Uh, thats not a rumor, that has been the plan all along. MD-11, A-380 will do the ocean crossings and the -10's intra-Asia.

The question is...will China be a base or will it be SIBA?
 
It's always a rumor until it is painted purple and sitting on the ramp. Heck, the plan was to get rid of the 727's in 1989.... Just trying to get out the info, and confuse as few as possible!

To add to that... keep a domicile in asia, but no one has said where. May not be in mainland China. I don't think they have it figured out.

I had heard from a check airman this week the seat bid was coming out Aug 5 for 100 widebody capts. No telling how many people would move with that.
 
Enough trash talk, lets make a bet...

Junior MD11 FO at each base? A300 FO? Widebody and 727 captain? I'll throw out I think JR 727 captain will be May 02 hire...(optimistic but the stakes are play money here...) The Class of 96 will get their first widebody captain.
 
Alright Albie, you're on.
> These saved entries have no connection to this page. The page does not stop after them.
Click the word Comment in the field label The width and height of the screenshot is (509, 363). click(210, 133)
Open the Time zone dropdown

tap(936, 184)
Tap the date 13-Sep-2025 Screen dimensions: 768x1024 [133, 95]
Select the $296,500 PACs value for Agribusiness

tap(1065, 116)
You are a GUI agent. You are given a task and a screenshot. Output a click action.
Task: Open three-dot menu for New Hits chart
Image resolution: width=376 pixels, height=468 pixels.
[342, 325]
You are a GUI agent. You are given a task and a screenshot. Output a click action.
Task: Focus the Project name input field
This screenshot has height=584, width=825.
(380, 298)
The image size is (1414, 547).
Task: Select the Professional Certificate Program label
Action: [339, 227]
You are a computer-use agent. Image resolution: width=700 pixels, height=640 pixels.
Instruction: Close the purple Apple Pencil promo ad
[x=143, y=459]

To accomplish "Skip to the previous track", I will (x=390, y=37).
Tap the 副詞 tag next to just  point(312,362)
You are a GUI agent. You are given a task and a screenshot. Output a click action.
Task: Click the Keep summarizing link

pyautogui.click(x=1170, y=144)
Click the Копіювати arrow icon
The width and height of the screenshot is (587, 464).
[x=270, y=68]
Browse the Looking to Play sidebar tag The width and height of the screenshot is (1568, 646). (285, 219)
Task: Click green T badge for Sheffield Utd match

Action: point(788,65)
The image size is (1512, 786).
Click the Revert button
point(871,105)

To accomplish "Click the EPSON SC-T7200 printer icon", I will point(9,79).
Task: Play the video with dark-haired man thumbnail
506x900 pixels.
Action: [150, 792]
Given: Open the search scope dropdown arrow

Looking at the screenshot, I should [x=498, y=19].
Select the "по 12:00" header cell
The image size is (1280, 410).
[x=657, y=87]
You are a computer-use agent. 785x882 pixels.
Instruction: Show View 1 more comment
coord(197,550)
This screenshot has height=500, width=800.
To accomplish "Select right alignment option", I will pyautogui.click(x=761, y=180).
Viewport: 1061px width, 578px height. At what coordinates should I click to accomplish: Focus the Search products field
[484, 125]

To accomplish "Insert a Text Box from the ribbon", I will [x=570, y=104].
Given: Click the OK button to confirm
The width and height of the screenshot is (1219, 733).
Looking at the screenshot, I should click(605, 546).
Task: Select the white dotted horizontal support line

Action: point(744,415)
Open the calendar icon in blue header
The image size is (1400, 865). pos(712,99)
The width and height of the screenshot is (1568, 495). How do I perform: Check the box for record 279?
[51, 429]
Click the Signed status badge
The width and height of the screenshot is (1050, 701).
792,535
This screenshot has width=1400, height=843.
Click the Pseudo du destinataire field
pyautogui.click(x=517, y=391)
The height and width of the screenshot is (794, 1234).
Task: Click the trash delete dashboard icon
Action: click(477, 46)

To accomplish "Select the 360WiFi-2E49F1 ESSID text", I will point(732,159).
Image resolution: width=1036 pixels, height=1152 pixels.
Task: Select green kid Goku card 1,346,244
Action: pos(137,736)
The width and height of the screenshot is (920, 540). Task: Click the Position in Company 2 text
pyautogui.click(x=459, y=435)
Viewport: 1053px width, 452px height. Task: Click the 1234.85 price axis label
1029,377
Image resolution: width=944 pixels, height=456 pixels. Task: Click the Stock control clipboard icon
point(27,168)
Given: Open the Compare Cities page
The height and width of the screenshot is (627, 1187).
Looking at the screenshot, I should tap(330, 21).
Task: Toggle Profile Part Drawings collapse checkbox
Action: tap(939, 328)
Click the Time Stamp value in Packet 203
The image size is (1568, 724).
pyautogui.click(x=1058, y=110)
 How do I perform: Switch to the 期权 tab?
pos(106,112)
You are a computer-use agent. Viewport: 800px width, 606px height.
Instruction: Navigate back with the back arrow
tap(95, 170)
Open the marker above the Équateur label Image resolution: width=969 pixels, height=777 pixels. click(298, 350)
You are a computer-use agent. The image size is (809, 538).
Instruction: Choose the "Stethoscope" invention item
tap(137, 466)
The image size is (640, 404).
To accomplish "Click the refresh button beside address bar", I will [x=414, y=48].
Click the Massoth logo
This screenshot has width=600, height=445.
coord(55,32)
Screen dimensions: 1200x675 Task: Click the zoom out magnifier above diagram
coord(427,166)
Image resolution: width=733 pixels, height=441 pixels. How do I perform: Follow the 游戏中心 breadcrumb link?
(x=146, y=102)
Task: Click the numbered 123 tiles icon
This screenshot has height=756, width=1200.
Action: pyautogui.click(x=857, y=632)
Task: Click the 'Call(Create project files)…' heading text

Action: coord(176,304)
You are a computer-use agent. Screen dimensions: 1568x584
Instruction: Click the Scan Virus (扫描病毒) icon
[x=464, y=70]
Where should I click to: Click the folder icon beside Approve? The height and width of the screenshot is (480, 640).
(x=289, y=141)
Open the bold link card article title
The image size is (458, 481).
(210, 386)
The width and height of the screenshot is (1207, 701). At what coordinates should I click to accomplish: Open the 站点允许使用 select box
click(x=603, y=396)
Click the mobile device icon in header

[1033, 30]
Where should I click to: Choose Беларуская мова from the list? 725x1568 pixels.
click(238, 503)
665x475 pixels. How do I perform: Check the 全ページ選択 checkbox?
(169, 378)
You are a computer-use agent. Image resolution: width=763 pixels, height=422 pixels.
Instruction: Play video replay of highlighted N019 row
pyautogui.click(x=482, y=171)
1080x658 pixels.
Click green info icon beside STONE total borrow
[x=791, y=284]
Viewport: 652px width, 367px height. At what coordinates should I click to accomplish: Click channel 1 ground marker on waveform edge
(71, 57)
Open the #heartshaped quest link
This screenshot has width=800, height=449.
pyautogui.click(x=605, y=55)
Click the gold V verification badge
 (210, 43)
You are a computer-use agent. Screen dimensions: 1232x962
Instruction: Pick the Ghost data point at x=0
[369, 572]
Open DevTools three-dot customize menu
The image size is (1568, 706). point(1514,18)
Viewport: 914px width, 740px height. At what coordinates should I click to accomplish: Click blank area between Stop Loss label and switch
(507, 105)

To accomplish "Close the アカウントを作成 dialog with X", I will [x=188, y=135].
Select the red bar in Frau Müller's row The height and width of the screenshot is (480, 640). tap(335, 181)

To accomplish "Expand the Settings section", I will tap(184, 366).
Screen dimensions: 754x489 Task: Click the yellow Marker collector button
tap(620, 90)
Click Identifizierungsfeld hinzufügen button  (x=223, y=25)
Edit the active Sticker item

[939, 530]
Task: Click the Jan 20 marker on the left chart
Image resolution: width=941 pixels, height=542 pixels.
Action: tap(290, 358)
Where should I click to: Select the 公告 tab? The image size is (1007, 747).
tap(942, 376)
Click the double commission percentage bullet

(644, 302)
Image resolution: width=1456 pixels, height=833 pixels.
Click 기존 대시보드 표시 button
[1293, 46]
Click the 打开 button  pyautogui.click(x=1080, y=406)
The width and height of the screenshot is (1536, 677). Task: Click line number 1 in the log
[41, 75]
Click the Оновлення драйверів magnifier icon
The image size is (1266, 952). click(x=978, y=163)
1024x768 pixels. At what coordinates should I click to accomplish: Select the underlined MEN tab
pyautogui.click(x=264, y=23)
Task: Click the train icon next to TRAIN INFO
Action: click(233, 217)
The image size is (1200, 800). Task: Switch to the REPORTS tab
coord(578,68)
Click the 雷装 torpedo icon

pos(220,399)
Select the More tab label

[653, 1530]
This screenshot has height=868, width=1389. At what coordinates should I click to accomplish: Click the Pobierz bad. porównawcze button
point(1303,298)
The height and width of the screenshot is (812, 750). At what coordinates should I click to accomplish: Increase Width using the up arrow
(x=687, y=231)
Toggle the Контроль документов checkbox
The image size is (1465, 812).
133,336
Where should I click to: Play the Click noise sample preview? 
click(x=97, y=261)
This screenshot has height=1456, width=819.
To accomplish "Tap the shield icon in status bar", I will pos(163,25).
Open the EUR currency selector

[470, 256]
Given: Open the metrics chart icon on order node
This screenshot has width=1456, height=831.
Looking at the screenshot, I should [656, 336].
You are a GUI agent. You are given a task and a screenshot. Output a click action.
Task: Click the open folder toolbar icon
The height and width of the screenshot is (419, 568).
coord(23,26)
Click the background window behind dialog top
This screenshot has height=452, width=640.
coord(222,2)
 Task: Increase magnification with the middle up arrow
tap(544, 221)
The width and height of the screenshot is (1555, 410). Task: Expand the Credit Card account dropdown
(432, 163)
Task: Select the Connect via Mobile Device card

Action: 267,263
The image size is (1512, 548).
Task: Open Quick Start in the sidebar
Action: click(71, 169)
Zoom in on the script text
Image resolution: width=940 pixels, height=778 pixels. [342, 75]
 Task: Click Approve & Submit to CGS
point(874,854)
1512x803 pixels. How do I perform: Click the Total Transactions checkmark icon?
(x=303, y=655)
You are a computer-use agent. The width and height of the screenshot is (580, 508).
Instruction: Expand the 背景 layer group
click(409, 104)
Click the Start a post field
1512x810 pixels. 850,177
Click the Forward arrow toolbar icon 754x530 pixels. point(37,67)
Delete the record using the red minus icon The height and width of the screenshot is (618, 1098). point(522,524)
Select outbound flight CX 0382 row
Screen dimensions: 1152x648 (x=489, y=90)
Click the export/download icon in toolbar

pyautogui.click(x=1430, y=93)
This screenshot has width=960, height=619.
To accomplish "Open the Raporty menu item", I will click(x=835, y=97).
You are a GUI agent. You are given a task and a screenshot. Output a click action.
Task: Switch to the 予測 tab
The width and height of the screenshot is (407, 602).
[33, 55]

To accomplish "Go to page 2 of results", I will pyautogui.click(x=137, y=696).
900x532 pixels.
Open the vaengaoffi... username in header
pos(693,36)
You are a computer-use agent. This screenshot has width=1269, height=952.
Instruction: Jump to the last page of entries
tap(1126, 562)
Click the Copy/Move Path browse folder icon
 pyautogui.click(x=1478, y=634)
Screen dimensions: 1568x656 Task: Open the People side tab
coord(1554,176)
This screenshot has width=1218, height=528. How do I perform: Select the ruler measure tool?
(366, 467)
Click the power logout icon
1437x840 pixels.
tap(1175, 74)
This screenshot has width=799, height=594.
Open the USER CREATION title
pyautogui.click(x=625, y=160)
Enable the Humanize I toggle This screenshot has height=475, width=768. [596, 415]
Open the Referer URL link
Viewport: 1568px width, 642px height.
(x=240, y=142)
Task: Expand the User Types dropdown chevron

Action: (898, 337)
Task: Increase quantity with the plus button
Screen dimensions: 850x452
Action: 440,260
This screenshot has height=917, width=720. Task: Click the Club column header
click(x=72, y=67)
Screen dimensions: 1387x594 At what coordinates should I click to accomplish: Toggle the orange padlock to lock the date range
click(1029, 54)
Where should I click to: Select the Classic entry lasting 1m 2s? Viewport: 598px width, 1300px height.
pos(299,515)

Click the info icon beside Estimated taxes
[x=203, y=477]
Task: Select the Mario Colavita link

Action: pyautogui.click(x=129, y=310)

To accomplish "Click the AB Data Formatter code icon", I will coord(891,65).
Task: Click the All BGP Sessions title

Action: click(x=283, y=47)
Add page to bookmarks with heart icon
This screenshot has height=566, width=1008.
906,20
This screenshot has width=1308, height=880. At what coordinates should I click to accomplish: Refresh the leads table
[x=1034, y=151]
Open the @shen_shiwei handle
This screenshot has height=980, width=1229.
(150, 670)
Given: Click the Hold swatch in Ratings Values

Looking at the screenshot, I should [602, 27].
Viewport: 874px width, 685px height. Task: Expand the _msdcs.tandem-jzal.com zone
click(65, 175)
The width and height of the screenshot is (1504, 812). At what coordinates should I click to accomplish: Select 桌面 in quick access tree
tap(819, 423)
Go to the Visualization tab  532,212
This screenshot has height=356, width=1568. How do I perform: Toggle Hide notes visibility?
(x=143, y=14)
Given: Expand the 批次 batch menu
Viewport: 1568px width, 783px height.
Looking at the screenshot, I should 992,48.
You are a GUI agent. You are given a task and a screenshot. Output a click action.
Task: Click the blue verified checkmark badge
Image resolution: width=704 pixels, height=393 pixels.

Junior Wide body (both 11 and 300) will be a summer hire this year (class date before end of july). I'll give you 3 years to Capt of 72, and I'll go 5 years to Capt MD-11, but will be ANC.
 
Echopapa A commuter pilot has probably flown glass said:
This is not entirely true. American Eagle has a pilot base in SJU. 95% of our flights at SJU go to and from international destinations. I flew there for 2 years. There are several different countries represented in the Carribbean. These are just my thoughts.
 
profile said:
Carribean, by agreement, uses U.S. ATC procedures.

This is true in Puerto Rico, STT, and STX, but not in all the other islands in the Carribean. Once you get outside these 3, you are under ICAO rules. We flew all the way down the island chain from Tortola, to Trinidad and Tobago, and everything in between, and they were under ICAO.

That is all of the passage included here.